• [Directions]: Copy out, exactly and with nothing else, the stretch of lines that starts at the line containing "Task: Select the October sales bar" and finishes at the end of the data.

• [Stored items]:
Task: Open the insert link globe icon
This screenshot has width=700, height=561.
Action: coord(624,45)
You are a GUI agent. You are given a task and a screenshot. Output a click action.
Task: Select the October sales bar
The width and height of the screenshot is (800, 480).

• [Worked solution]:
Task: Select the October sales bar
The width and height of the screenshot is (800, 480).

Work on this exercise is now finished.